- _TEXT EXCERPT_
_____
Lodgement of the election application


[11] I pass on to consider the respondents’ second point in limine. It concerns the lodgement of the applicants’ election application.


[12] Election applications are governed by Part VII of the Electoral Act. For our present purposes, it is important to signalize the irrefragable statutory stipulation that an s. 109 application must, without any allowance of discretion whatsoever, begin with the ‘presentation of election application’ in accordance with s. 110 of the Electoral Act, 1992. Section 110 provides:


(1) An election application shall be represented (it is clear by meaning and context, the last word should read ‘presented’) within 30 days after the day on which the result of the election in question has been declared as provided in this Act.


(2) Presentation of the application shall be made by lodging it with the registrar of the court.


(3) (a) At the time of the presentation of the application or within five

days thereafter, security for the payment of all costs, charges and expenses

that may become payable by the applicant –


  1. to any person which may be summoned as a witness on his or her behalf; and

(ii) to the person, or, in the case of an election on party lists, the political party whose election or return is complained of (hereinafter referred to as the respondent)


shall be furnished by or on behalf of the applicant.


(b) The security shall be for an amount determined by the registrar of the court and shall be furnished in money or by recognizance to the satisfaction of the said registrar.


(c) If the applicant complies with the provisions of paragraph (b), the application shall be deemed to be at issue, or, if there is no such compliance, no further proceedings shall be had on the application. (Emphasis added)


[13] Section 110 (1) provides that an s. 109 election application must be presented within 30 days after the date on which the results of the election in question are announced; and additionally, the statutorily prescribed mode of presentation of an election application in terms of s. 110 of the Electoral Act, 1992, is by the lodgement of the application with the Registrar of the Court.
_____
Please print the part of the election application text starting at "(c) If the applicant" and ending at "application with the Registrar of the Court.", word for word.
_____
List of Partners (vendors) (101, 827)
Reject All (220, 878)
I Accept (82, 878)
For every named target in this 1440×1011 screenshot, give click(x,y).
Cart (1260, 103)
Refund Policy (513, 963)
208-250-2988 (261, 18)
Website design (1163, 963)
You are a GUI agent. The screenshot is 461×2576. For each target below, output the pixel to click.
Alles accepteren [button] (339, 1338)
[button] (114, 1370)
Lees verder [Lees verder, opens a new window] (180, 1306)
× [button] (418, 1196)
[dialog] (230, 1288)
_____
- _OUTPUT BELOW_
(c) If the applicant complies with the provisions of paragraph (b), the application shall be deemed to be at issue, or, if there is no such compliance, no further proceedings shall be had on the application. (Emphasis added)


[13] Section 110 (1) provides that an s. 109 election application must be presented within 30 days after the date on which the results of the election in question are announced; and additionally, the statutorily prescribed mode of presentation of an election application in terms of s. 110 of the Electoral Act, 1992, is by the lodgement of the application with the Registrar of the Court.